--- Given request 1 ---
In the records, from the line containing "Task: Open 项目名" through the line containing "[x=99, y=172]", inclusive, change "suitcase" to "luggage" and reproduce those lines with nothing else altered.
○ ○ ○ ○ ○ ○ ○
Over the past few years, my idea of feminism has evolved into trying to understand what Chassidic feminism is about. What we are saying when we call ourselves ‘true feminists’ is that women and femininity are essential in the process of redeeming the world and revealing Hashem. It’s a feminine process to take something hidden and reveal it. So that’s my current project in feminism - understanding what Chassidic feminism is. And knowing so much about secular feminism, my goal is to make a compelling argument in an academic environment that it is a legitimate form of feminism.


When did Judaism enter your life and how did it impact your journey?


My mom always says I'm a very existential kind of person, always thinking about deeper concepts. In my freshman year of college, I was really struggling - finding my social group, finding my major, figuring out what I want to do with my life.


At some point in college I decided to sign up for Birthright, completely unrelated to any spiritual journey I was on. I always knew my mom was Jewish but I didn’t think it had any affect on me as a person. When I went on Birthright, it struck me that I’m Jewish and I have to find out what that means. So I kept on learning and reading books. The semester I came back from Israel, everyone thought I would be into Reform Judaism, because it’s more egalitarian. But it didn't feel authentic to me and I really wanted the real deal. I met with the Orthodox rebbetzin and she had a big impact on me. After college, I went to seminary for a few years and that’s when things really solidified.


How did your Torah study play a role in your perspectives on feminism and Judaism?
○ ○ ○ ○ ○ ○ ○
--- Given request 2 ---
Write a continuation of the interview on Chassidic feminism, picking up after its final line.
○ ○ ○ ○ ○ ○ ○
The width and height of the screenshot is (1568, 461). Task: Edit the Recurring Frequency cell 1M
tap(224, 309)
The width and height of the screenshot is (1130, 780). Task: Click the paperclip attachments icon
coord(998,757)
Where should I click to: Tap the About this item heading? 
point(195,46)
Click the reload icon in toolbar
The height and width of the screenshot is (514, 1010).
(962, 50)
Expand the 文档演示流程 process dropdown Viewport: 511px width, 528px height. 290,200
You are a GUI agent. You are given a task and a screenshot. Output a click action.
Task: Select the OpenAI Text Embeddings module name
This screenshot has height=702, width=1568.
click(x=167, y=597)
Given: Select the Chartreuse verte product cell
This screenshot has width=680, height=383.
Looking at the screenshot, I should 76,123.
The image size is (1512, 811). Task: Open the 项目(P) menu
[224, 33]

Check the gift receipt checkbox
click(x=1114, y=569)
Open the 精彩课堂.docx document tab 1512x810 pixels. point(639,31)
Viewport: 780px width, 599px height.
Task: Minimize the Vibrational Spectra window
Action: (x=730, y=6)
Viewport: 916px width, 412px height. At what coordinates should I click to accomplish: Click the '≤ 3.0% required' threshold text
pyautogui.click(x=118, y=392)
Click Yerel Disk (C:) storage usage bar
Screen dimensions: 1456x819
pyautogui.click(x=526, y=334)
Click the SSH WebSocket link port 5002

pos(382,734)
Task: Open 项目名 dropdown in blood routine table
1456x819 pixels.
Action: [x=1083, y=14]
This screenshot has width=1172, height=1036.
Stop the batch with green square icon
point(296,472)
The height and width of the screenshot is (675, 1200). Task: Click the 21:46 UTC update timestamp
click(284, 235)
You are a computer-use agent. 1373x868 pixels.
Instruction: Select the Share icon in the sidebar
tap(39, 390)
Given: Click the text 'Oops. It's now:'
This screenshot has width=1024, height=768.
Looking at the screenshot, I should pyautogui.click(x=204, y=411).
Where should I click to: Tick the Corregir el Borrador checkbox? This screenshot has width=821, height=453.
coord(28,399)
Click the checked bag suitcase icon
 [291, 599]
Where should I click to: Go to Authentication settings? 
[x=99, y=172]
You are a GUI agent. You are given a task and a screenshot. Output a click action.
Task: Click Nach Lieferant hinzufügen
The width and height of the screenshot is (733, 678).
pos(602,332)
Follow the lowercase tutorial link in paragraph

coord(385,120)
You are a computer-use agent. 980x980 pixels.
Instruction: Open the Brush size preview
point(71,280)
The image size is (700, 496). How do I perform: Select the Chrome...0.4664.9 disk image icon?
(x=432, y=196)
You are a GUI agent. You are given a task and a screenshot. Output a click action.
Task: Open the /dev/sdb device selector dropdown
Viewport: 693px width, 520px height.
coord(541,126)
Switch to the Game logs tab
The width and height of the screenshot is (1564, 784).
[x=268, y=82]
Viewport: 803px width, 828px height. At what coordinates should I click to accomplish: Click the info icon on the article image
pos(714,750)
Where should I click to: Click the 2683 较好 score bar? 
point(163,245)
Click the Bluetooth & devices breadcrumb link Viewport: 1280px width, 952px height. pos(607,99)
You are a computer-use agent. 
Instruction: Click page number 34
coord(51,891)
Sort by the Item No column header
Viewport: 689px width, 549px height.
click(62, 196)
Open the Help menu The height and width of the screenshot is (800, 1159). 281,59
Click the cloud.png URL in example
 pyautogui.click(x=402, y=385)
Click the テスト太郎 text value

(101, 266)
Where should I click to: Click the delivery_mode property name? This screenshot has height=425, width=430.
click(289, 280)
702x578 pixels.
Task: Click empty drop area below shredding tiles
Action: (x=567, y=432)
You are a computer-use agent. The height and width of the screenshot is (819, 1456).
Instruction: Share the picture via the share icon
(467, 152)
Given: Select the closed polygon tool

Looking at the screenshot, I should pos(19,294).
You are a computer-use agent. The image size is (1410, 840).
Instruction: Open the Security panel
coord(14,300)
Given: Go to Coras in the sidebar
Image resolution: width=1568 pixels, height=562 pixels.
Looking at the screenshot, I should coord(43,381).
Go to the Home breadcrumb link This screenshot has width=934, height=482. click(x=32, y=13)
○ ○ ○ ○ ○ ○ ○
--- Reply 1 ---
Task: Open 项目名 dropdown in blood routine table
1456x819 pixels.
Action: [x=1083, y=14]
This screenshot has width=1172, height=1036.
Stop the batch with green square icon
point(296,472)
The height and width of the screenshot is (675, 1200). Task: Click the 21:46 UTC update timestamp
click(284, 235)
You are a computer-use agent. 1373x868 pixels.
Instruction: Select the Share icon in the sidebar
tap(39, 390)
Given: Click the text 'Oops. It's now:'
This screenshot has width=1024, height=768.
Looking at the screenshot, I should pyautogui.click(x=204, y=411).
Where should I click to: Tick the Corregir el Borrador checkbox? This screenshot has width=821, height=453.
coord(28,399)
Click the checked bag luggage icon
 [291, 599]
Where should I click to: Go to Authentication settings? 
[x=99, y=172]

--- Reply 2 ---
From when I first encountered Judaism, I was really fascinated by textual study and engaging with the text on a deep level. From the beginning, my interactions with Judaism were all about asking questions and digging deeper. At one point, what I was learning wasn’t answering those deeper questions for me, so I read a lot of Aryeh Kaplan’s books. I had a sense that I was really into mysticism and kabbalah but I had no idea how to do anything about that. I had a lot of intellectual questions but also personal life questions about how to find my place and build a family. I ended up in Tzfat at Machon Alte and that’s when everything really clicked for me. All my interest in mysticism found a little more stable grounding. I remember the first maamar I learned (which I later taught for Batsheva’s video series). That Pesach, I lived with that maamar. I thought about it and meditated on it while I ate my matzah. That time period in my life was when I realized that learning Chassidus could take my love for Judaism and my questions and have it actually change my life in a way that I could really ground in doing mitzvos. It also connected with the feminist theory that I learned in college that I found really intellectually stimulating. What was most intellectually stimulating for me in Judaism at the time was learning Chassidus. But then it got to a point that I was interested in a different type of intellectual engagement. I was first introduced to Gemara at Mayanot. Then, when I joined our class with Rabbi Kaplan in Crown Heights, that was a little bit above my level but I started having a sense that I really loved the back and forth and trying to break my head over the Aramaic. But my real breakthrough with Gemara was when I went on the Batsheva retreat in LA and we learned with Rabbi Kesselman. That was when I realized how fun it could be. That was one of my most spiritually high learning experiences.


Do you think there should be more of a push for this type of in-depth learning for women? Is it something that’s important for all intellectual Jewish women to engage in?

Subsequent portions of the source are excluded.